Our beloved littlest kitteh, Squee, died suddenly on Tuesday. She was not quite three years old, and in brilliant health.
That morning though she was limping and had a lump on her leg, so we took her to the vet to find out what was wrong. He recommended an x-ray, and put her under anaesthetic to take it. She stopped breathing and could not be revived.
I had last seen her properly before work when she cuddled up to me as I sat on the couch and ate breakfast, with her front paws and her face resting on my leg. Keri brought her past work on her way to the vet and I patted her through the cage, having no idea that there was even any possibility that I wouldn’t be seeing her again in an hour or so.

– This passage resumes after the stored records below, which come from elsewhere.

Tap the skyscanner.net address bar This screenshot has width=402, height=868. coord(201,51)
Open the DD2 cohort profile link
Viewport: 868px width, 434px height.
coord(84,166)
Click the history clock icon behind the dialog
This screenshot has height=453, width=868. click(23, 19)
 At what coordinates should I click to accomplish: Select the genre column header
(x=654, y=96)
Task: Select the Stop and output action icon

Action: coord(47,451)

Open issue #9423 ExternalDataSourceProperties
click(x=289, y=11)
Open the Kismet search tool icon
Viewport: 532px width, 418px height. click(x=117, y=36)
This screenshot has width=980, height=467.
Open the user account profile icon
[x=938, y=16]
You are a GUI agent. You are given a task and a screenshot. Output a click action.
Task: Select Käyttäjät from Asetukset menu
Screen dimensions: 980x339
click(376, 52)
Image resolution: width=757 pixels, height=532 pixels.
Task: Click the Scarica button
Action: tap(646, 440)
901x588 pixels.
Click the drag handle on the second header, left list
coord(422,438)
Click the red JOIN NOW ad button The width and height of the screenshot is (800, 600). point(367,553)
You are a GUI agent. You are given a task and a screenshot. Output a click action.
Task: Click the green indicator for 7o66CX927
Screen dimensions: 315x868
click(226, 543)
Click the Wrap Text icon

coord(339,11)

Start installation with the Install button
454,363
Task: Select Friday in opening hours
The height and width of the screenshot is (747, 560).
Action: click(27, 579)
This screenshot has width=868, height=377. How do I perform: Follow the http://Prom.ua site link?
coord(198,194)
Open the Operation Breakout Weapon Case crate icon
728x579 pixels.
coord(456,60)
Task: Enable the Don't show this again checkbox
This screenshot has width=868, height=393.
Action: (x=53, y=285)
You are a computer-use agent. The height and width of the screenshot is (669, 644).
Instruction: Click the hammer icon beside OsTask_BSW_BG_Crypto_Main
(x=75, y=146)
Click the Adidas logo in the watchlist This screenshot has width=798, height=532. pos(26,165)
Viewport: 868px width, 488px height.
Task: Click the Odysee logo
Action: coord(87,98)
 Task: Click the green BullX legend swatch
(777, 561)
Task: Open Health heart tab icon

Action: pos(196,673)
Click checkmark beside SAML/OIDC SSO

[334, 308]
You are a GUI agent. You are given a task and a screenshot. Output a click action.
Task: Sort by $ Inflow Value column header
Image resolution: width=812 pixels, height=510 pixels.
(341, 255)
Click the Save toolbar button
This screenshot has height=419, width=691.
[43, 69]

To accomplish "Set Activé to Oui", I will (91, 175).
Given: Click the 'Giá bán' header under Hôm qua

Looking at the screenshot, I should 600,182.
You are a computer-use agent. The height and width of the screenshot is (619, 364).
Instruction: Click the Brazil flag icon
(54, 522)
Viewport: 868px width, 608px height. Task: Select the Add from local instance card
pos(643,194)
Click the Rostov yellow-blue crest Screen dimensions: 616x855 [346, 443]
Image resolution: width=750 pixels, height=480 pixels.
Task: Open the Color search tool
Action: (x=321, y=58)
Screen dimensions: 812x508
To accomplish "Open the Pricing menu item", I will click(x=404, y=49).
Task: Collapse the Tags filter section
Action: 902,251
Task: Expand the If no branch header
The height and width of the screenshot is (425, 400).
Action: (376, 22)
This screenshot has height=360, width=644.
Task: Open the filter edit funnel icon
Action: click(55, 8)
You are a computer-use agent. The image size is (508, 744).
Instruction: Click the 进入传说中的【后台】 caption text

She was seriously the best cat. Something Wonky listeners will know her for her occasional loud exchanges with Max, but she was the perfect mix of affectionate and inquisitive; brave and loving. She would sit in doorways and watch everything that was going on with her alert, wise little eyes. She figured out how to use TV remotes, doors – you know that scene in Jurassic Park where the music swells menacingly as the raptors demonstrate they’ve figured out how to operate doors? That. And often.
She was clever, and sweet.
Please read Keri’s recollections, which give you an idea of just some of the awesome things our little Spider Squee used to do.
It’s really hard not only because of all the what-ifs – the obvious one being if we hadn’t taken her to the vet at all, or had just taken her home with anti-inflammatories (which is easy to say in hindsight although at the time it quite reasonably seemed that the x-ray was the best option for her health) she’d still be alive, with at least another decade to spend with us – but also because she really was an unprecedentedly awesome kitteh. We love our Polly and Max, of course, and they are also irreplaceable – but they don’t replace Squee either. She really was amazing.
I wish you could have known her.
We buried her yesterday afternoon in the garden she loved to explore, under a rose bush that she would have liked to nibble at.
Farewell our beloved little Squeeblee. We will always miss you.
UPDATE: When you first met her.
When she wanted to fly.
In retrospect, I apologise for not writing more posts about Squee. Her antics surely deserved it.
endearing and beautiful
love without question nor memory of debt
without greed, other than for hug or a cookie
our friend in her own fur coat.
My condolances to you both.
That really sucks. Loss of a beloved pet is horrible, let alone a sudden and unexpected loss like this one. It makes me quire nervous about vets actually…I completely understand your pain, poor little Squee.
I’m really sorry for your loss, Jeremy. She sounds adorable.
Sorry to hear that J. Condolences to both of you.